# [Required action 1]
Translate this sentence from the passage on scintillating scotoma into Spanish: "The study did not find a link between late-life onset scintillating scotoma and stroke."
# [Required action 2]
Reproduce the part of the passage on scintillating scotoma starting with "The Framingham Heart" and going on through "dizziness as sequelae.".

Given passage START

A depiction of a scintillating scotoma that was almost spiral-shaped, with distortion of shapes but otherwise melting into the background similarly to the physiological blind spot

==Causes==
Scintillating scotomas are most commonly caused by cortical spreading depression, a pattern of changes in the behavior of nerves in the brain during a migraine. Migraines, in turn, may be caused by genetic influences and hormones. People with migraines often self-report migraine triggers involving stress or foods, or bright lights. While monosodium glutamate (MSG) is frequently reported as a dietary trigger, other scientific studies do not support this claim.

The Framingham Heart Study, published in 1998, surveyed 5,070 people between ages 30 and 62 and found that scintillating scotomas without other symptoms occurred in 1.23% of the group. The study did not find a link between late-life onset scintillating scotoma and stroke.

==Prognosis==
Symptoms typically appear gradually over 5 to 20 minutes and generally last less than 60 minutes, leading to the headache in classic migraine with aura, or resolving without consequence in acephalgic migraine. For many sufferers, scintillating scotoma is first experienced as a prodrome to migraine, then without migraine later in life. Typically the scotoma resolves spontaneously within the stated time frame, leaving no subsequent symptoms, though some report fatigue, nausea, and dizziness as sequelae.

==Names and etymology==
British physician John Fothergill described the condition in the 18th century and called it fortification spectrum. The British physician Hubert Airy coined the term scintillating scotoma for it by 1870; he derived it from the Latin scintilla "spark" and the Ancient Greek skotos "darkness". Other terms for the condition include flittering scotoma, fortification figure, fortification of Vauban, geometrical spectrum, herringbone, Norman arch, teichopsia, and teleopsia.

Given passage END
Provided data START

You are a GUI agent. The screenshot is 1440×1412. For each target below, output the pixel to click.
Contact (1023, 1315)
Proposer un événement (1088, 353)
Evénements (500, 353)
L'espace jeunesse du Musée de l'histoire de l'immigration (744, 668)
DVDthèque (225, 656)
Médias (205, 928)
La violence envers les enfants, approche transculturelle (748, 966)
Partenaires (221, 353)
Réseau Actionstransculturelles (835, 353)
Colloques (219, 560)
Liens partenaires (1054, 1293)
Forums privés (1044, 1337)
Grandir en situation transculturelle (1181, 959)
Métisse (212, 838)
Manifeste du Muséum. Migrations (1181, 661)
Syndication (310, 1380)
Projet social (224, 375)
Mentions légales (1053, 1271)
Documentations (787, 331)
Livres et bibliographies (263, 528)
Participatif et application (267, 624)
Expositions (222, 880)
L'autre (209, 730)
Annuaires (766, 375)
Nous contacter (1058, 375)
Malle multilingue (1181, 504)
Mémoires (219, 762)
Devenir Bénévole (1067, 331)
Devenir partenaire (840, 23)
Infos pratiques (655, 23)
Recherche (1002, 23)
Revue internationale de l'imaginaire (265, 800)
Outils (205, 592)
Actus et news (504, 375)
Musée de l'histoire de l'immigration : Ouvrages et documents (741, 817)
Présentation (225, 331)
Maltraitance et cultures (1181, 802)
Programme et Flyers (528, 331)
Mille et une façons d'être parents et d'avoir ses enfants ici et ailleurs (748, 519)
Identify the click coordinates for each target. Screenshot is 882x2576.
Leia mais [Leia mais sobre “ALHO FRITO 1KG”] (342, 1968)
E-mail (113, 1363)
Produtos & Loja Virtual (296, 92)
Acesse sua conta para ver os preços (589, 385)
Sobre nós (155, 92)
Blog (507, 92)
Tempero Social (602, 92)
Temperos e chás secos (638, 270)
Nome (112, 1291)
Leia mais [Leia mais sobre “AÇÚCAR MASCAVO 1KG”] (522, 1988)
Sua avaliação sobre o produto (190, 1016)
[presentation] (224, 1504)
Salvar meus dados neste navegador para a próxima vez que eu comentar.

Provided data END

# [Response box 1]
El estudio no encontró una relación entre el escotoma centelleante de aparición tardía y el accidente cerebrovascular.

# [Response box 2]
The Framingham Heart Study, published in 1998, surveyed 5,070 people between ages 30 and 62 and found that scintillating scotomas without other symptoms occurred in 1.23% of the group. The study did not find a link between late-life onset scintillating scotoma and stroke.

==Prognosis==
Symptoms typically appear gradually over 5 to 20 minutes and generally last less than 60 minutes, leading to the headache in classic migraine with aura, or resolving without consequence in acephalgic migraine. For many sufferers, scintillating scotoma is first experienced as a prodrome to migraine, then without migraine later in life. Typically the scotoma resolves spontaneously within the stated time frame, leaving no subsequent symptoms, though some report fatigue, nausea, and dizziness as sequelae.